The dictator as such while not immune to elemental forces, is not beneath the economy to which the charge of elemental force is ascribed by libertarians and liberals. And, as Moldbug even spells out, the idea of the CEO and sov corp is primarily a case of metaphor:
“Note that we could use a euphemism. We could say that California needs a “CEO,” or that it should be “run like a startup,” or that it should report to a “single plenary administrator.” All of these would mean exactly the same thing. But this is where you get into creepy, because you’re sugaring the pill. A dictator is a dictator. You have to just suck it up and take the punch.
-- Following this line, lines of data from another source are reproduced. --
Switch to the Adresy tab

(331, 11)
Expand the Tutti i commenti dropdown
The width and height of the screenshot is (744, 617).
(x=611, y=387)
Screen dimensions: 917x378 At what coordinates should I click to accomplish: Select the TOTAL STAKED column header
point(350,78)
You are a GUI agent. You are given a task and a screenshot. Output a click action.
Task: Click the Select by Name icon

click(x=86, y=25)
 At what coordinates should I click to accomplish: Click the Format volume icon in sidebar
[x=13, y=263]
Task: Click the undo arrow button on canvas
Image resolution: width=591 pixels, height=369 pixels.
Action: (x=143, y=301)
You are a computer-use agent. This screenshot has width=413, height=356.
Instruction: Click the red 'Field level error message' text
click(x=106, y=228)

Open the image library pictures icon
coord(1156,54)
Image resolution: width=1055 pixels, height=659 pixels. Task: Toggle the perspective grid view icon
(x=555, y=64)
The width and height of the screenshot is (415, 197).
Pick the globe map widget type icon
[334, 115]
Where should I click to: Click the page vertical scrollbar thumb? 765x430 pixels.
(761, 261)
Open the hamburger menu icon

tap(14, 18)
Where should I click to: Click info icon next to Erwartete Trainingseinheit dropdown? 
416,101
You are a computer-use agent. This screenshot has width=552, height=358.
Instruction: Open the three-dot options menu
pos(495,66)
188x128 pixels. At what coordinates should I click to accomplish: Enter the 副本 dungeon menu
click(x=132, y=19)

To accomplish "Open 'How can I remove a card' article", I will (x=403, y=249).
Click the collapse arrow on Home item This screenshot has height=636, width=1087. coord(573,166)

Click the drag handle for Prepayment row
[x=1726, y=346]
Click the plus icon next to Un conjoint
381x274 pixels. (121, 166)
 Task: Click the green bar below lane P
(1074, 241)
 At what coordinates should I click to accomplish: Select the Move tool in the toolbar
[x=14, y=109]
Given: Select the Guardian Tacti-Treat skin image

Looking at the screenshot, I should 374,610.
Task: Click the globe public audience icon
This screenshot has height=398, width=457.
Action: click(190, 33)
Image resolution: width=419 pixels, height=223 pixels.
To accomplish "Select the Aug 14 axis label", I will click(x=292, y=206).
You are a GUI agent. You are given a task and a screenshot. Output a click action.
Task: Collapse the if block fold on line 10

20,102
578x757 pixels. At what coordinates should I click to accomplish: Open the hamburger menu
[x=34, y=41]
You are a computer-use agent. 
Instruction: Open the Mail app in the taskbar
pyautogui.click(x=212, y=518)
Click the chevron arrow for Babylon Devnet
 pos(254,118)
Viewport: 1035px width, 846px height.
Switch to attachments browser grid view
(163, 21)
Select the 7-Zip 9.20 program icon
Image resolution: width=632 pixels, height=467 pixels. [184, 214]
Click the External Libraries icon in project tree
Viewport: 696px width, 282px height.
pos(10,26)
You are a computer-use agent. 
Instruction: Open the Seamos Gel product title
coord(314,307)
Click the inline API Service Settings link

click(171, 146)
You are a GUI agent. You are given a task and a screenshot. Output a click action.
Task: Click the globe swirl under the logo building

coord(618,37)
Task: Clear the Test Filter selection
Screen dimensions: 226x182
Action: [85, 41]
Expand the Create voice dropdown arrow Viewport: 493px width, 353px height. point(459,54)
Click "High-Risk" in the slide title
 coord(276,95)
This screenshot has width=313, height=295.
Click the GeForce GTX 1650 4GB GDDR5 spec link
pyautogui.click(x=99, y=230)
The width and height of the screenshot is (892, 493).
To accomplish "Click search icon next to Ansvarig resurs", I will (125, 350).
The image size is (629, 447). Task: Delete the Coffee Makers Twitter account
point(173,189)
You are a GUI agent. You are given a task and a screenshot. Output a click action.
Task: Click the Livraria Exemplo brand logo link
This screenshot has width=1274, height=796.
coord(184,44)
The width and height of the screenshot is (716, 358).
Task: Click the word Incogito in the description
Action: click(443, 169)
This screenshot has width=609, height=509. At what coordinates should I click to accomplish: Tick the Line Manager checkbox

California needs a dictator – a prudent, responsible dictator, of course.”
Having achieved the creation of a dictatorship (sorry CEO sov corp…) the allowance of liberty can be made because the high (the dictatorship) is not in any way in conflict with society. The battle is over, there is no right and left in the system:
“But freedom is not a function of “rights.” (It is certainly not a function of your political power.) It is a function of your actual personal independence. Similarly, privacy (which is a form of freedom) is a function of your actual personal security. If the Dictator will not tell you what to do, if she will not snoop into your desk drawer or your car or your computer, in what sense is it an injury to you that she could tell you what to do, she could snoop? Isn’t your skin a little thin?
Thus we see the paradox of the Dictatorship: freedom achieved through authority. This is a paradox quite alien to Anglo-American political thought, but well-known in the East. “Confucius compares a virtuous prince to the North Pole in which he finds himself: he does not move, and everything turns around him.” Our Dictator is of course that virtuous prince – or princess.
This simple principle of wu wei is the instinctive spirit behind libertarianism. Once we understand it as the pinnacle of the sovereign’s pyramid of needs, we can see the easy but fatal mistake the libertarian makes.
Quite simply, (policy) libertarians mistake disorder for freedom. They believe it is possible to make government smaller, and achieve wu wei, by weakening and dividing sovereign authority.
While this is in some senses true – disorder can certainly be quite a liberating experience – it never lasts. In the short term there can be such a thing as benign anarchy, but in the long term never. And since power is easy to divide, but hard to unify, the long-term result is always more duplication, less unity of authority and responsibility, and a bigger, nastier government. Thus the attempt to quash the monstrous Megatherions is the exact food on which they thrive.”
Weaponising the middle is a foolish path, and it is libertarianism.